I had Chinese students here for the last 18 months and they had Korean and Chinese food sent here FROM THERE...and, after 32 yrs of owning this condo, I got ENORMOUS cockroaches! HORRIBLE! I've been able to conquer them myself, believe it or not, because I didn't want poisons with my sweet little Blues prowling around (my gorgeous kitty) but it was a nightmare and I was told those products DO bring in roaches........lucky for me I had cockroaches with MADE IN CHINA on them, too! :-)

Sandee said...

Mystery solved.

Sorry you're having to do deep cleaning. Not my favorite thing to do either.

Have a fabulous day. ♥

Jan said...

Only a Florida resident would speak casually about living with lizards

cube said...

Z: Sorry to hear about your big roaches. I hate those suckers, too, but ours are MADE IN FLORIDA and we get them all year long. UGH! I use Combat roach bait and it works very well without spraying poison all over the place.

messymimi said...

As much as i would probably have loved to meet Sweetie's parents, the fact that they were gone before i met him means one good thing -- no troublesome visits from those in-laws. Of course, i got it worse because he's a twin and the twin is here all of the time. Oh, well. Hope the visit goes well.

cube said...

Sandee: *sigh* One of life's necessary evils.

cube said...

Jan: Lol. There's nothing casual about trying to catch a lizard with one hand while trying to keep your cat away from it with the other. We can't keep them out of the house and, up until last December, we thought the fireplace lizards were getting in via the roof. Turns out they weren't trapped in there at all.

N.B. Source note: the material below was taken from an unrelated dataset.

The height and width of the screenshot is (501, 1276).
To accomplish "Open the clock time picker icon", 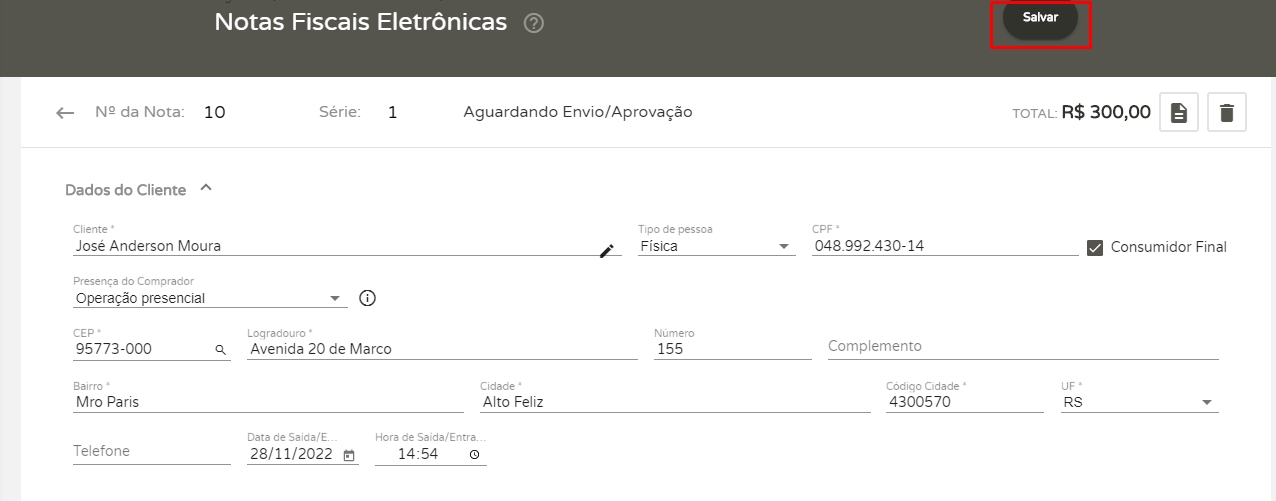I will 474,455.
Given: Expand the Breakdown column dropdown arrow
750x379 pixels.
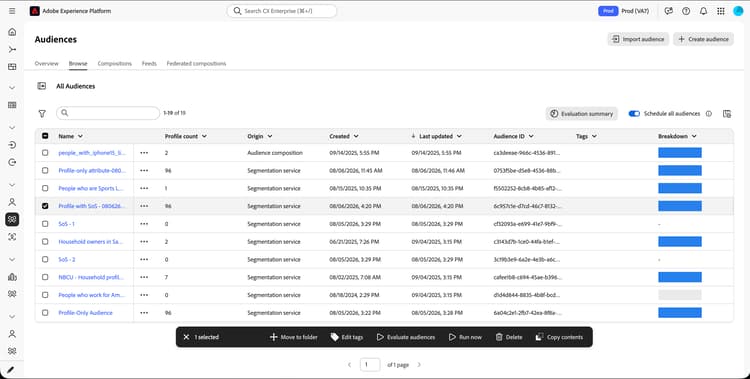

Roaches and spiders bother me a lot and lizards eat bugs. That works for me.

Kid said...

Poor little devils.

cube said...

Messymimi: My in-laws are very nice people and our visits are enjoyable. I don't know why I stress out in advance and feel the need to over clean. You'd think I'd know better after thirty six of marriage to their son.

cube said...

Kid: I know. It just breaks my heart that they get themselves stuck in the house and we can't them back outside where they belong.

Ed Bonderenka said...

I was remodeling once and pulled some baseboard molding away from a wall to replace it.
I exposed a hole in the drywall with a skeleton of a mouse in it. He couldn't gnaw through the molding.

cube said...

Ed Bonderenka: It happens quite often. My husband found the complete skeleton of a squirrel in our attic. I don't know how it was able to get in but not able get out. Poor creatures are just looking for food.

DaBlade said...

I am always initially startled by those darting lizards whenever I get down there. Hey, at least you don't have a pod of gators. You don't, do you?

cube said...

DaBlade: No gator pods... yet ;)

There are lizards everywhere, though, and they keep our cats busy. I saw our Maine Coon walking around with a lizard sticking out of her mouth like a stogie. For days we referred to her as "a wild cat, see."